Rare earth elements (REEs), which are found and produced in only a limited number of countries worldwide, are projected to be insufficient to meet the growing global demand in the near future. This situation has prompted increasing interest in alternative production routes from secondary geological sources with low uranium (U) and thorium (Th) contents. Among these, ionic clays, red mud, fly ash, bauxite, and related ores have emerged as promising potential sources. In particular, bauxite and its associated ores are considered significant secondary geological resources due to their relatively high REE concentrations.

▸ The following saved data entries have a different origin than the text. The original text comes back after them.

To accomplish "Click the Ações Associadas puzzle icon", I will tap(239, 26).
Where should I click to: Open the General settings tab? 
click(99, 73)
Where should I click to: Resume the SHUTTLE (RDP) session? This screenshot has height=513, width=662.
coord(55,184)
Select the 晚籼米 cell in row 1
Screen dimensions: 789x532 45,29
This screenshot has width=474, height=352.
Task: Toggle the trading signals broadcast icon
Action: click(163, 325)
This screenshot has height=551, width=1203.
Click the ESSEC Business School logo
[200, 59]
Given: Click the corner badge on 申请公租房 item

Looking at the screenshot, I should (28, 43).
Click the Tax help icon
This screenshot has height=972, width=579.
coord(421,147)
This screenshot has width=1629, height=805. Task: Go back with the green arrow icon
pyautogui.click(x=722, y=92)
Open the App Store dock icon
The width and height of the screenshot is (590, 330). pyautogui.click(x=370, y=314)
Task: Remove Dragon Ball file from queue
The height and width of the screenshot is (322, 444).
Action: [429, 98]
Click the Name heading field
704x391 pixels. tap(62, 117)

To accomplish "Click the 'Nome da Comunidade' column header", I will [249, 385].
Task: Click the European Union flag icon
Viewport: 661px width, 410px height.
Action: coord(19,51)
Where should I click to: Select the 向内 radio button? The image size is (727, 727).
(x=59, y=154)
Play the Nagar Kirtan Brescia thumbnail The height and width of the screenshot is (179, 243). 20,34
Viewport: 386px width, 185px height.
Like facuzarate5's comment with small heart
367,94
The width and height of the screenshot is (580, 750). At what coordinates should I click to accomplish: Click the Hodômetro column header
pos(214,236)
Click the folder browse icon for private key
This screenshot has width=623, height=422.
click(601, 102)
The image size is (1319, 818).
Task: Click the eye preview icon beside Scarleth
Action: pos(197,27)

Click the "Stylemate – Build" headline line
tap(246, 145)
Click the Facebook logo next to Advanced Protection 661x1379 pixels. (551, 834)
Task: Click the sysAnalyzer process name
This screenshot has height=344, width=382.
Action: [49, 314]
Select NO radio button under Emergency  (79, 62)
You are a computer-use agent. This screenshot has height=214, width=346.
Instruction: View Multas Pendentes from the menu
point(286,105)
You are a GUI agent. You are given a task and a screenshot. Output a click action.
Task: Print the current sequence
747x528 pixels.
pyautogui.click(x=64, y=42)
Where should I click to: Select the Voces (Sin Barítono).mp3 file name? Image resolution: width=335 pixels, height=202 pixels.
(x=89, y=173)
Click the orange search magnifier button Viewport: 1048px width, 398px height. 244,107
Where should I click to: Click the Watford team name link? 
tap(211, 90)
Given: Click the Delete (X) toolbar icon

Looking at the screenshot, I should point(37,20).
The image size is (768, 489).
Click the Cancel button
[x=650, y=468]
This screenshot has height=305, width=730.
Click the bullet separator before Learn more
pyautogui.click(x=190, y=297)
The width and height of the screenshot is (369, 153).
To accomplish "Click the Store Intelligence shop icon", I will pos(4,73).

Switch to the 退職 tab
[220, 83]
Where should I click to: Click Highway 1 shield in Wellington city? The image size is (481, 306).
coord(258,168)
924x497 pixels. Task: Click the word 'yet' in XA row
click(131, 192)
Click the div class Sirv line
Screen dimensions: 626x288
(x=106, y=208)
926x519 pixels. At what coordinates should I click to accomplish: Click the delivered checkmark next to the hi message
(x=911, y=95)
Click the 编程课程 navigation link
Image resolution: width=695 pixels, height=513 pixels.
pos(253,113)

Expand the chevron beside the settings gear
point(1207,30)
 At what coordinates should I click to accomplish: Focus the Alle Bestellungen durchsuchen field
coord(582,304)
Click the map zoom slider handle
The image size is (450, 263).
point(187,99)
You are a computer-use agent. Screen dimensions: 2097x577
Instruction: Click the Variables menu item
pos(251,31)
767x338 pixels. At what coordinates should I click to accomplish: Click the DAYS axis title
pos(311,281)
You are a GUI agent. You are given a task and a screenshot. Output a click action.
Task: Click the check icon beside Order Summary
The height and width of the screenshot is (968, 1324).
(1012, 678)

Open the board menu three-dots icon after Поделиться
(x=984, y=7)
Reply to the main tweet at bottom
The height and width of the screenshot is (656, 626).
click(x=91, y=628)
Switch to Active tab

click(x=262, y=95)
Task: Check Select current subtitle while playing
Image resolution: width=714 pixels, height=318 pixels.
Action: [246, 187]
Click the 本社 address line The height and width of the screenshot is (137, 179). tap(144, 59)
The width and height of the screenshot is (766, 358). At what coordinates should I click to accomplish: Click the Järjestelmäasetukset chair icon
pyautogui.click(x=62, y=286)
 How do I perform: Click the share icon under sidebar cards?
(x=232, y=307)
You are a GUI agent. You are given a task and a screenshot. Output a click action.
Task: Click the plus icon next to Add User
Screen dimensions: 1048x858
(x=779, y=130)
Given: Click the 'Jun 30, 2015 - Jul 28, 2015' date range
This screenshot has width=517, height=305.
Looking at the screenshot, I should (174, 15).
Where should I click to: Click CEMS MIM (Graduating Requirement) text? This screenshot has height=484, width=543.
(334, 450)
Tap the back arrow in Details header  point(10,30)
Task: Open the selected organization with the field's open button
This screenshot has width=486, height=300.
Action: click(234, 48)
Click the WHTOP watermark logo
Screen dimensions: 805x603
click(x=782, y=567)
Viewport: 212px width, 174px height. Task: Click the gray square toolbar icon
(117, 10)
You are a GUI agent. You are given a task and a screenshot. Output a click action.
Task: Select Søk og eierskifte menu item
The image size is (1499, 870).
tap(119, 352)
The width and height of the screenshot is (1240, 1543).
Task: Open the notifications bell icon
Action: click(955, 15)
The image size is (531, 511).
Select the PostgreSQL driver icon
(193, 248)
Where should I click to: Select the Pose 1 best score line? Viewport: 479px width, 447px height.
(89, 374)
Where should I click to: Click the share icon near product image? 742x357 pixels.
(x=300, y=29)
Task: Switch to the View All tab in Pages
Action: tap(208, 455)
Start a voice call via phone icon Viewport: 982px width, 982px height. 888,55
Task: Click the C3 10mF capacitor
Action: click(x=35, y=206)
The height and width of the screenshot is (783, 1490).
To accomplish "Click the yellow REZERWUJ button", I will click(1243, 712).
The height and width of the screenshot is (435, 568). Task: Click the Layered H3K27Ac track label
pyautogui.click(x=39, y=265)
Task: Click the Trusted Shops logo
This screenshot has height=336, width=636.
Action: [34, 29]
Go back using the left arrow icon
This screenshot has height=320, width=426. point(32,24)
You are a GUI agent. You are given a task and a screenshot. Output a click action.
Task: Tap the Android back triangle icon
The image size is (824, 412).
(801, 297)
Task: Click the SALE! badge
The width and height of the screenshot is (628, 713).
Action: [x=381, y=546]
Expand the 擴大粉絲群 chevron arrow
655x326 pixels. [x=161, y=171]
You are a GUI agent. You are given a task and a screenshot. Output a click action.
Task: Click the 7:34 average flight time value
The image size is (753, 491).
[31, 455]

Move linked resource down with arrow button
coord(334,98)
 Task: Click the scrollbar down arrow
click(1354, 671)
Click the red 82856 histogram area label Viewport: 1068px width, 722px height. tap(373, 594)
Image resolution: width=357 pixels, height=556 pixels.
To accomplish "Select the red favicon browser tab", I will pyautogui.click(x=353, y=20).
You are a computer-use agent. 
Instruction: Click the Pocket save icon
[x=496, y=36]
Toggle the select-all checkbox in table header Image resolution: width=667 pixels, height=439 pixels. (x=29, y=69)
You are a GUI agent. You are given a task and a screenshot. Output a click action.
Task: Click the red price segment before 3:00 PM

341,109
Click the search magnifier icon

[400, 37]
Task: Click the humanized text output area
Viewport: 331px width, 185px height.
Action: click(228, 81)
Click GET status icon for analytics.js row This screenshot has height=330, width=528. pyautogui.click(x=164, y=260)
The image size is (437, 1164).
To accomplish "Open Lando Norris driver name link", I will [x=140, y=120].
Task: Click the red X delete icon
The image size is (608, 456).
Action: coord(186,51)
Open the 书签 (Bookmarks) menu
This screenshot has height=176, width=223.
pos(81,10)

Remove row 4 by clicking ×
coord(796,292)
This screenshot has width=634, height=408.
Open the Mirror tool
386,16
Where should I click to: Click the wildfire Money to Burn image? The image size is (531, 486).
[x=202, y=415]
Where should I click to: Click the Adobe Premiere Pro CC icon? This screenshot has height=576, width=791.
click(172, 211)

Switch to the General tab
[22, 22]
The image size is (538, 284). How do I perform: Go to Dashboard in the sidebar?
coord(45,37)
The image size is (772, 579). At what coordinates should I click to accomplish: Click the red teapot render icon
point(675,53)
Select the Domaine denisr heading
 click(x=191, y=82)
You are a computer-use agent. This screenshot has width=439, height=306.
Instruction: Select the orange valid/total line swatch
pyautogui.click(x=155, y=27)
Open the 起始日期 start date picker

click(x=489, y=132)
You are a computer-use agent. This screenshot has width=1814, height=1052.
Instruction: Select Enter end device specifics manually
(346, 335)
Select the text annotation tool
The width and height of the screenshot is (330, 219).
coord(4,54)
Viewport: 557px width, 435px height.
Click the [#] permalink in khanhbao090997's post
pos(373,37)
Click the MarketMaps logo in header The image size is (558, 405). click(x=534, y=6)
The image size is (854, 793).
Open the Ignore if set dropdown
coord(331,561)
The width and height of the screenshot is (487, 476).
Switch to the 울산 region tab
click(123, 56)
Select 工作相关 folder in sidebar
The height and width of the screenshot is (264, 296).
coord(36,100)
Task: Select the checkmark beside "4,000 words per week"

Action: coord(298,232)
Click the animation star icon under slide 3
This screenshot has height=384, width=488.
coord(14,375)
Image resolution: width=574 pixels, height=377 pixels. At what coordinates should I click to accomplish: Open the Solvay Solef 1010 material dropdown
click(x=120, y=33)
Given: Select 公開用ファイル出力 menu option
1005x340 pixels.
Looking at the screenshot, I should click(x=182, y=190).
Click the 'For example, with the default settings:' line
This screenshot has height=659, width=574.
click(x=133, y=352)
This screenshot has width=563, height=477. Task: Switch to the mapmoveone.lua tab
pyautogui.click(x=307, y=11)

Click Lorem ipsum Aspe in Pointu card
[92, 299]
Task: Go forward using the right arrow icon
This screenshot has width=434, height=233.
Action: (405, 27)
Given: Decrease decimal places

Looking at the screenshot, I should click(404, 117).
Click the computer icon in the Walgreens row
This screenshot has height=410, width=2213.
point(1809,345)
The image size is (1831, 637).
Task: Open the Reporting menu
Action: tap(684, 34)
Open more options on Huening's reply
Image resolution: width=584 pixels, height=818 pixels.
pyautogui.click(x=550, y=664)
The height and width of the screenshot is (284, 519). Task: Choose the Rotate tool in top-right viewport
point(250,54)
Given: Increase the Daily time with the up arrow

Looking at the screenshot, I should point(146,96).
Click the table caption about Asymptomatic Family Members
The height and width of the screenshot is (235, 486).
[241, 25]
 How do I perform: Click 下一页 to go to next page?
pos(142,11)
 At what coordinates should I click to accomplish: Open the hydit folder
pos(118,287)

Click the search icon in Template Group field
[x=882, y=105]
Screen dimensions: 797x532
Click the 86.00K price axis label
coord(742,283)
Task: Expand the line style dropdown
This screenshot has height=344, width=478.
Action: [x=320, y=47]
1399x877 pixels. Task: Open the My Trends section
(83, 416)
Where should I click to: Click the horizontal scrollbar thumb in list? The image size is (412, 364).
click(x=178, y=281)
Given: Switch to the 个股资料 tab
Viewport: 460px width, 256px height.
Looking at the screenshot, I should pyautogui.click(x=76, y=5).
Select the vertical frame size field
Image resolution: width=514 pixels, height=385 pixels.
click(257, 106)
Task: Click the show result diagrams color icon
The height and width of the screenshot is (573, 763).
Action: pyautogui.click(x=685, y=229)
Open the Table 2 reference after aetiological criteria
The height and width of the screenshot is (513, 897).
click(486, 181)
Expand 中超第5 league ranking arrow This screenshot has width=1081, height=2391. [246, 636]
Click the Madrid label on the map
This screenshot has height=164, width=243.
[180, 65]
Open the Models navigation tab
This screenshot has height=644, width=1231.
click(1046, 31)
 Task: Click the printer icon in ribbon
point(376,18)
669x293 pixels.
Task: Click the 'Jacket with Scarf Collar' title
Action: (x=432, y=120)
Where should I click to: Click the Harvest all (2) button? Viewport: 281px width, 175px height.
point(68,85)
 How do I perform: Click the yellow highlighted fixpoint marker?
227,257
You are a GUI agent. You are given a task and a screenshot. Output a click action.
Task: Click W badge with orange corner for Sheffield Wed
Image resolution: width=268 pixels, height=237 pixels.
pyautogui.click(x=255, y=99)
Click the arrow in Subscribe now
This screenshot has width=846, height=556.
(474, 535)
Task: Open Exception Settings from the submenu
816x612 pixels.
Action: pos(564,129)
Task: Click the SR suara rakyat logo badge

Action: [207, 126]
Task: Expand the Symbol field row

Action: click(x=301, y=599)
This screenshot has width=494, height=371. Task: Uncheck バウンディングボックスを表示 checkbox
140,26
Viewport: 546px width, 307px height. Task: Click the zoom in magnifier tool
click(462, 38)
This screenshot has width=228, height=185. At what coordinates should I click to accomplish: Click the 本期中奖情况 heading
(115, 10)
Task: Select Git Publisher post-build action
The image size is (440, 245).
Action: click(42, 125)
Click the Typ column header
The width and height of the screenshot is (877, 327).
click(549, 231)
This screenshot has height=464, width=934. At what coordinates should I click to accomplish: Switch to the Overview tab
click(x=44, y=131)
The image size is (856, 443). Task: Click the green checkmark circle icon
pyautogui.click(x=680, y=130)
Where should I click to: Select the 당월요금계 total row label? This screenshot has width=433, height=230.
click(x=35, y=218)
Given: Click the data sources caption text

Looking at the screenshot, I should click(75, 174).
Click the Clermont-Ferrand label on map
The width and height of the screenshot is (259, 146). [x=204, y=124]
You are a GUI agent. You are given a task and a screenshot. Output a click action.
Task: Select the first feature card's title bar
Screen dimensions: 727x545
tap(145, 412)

In this study, the recoverability of REEs and aluminum (Al) from high-silica bauxite ore that cannot be processed by the Bayer method was investigated. The Kemiklitepe bauxite ore (Karaman, Türkiye), characterized by its high silica content and appreciable REE concentrations, was evaluated as a potential alternative source of these critical materials. A novel and sustainable process was developed for the simultaneous recovery of Al and REEs through an alkali roasting–acid leaching route. The finely ground ore was alkali-roasted with Na₂CO₃ at 800–1000 °C, followed by a two-step leaching procedure involving water and sulfuric acid (H₂SO₄). Acid leaching achieved a total REE recovery of approximately 87%. Subsequently, the selective extraction of REEs and Al from the pregnant acidic leach solution was investigated using the solvent extraction (SX) method. Key operational parameters including extractant (D2EHPA) concentration, reaction time, pH, and organic-to-aqueous phase ratio were optimized using the Taguchi design method. The results demonstrate that the proposed process enables efficient and environmentally sustainable recovery of both Al and REEs from high-silica bauxite, highlighting its potential for resource diversification and zero-waste processing.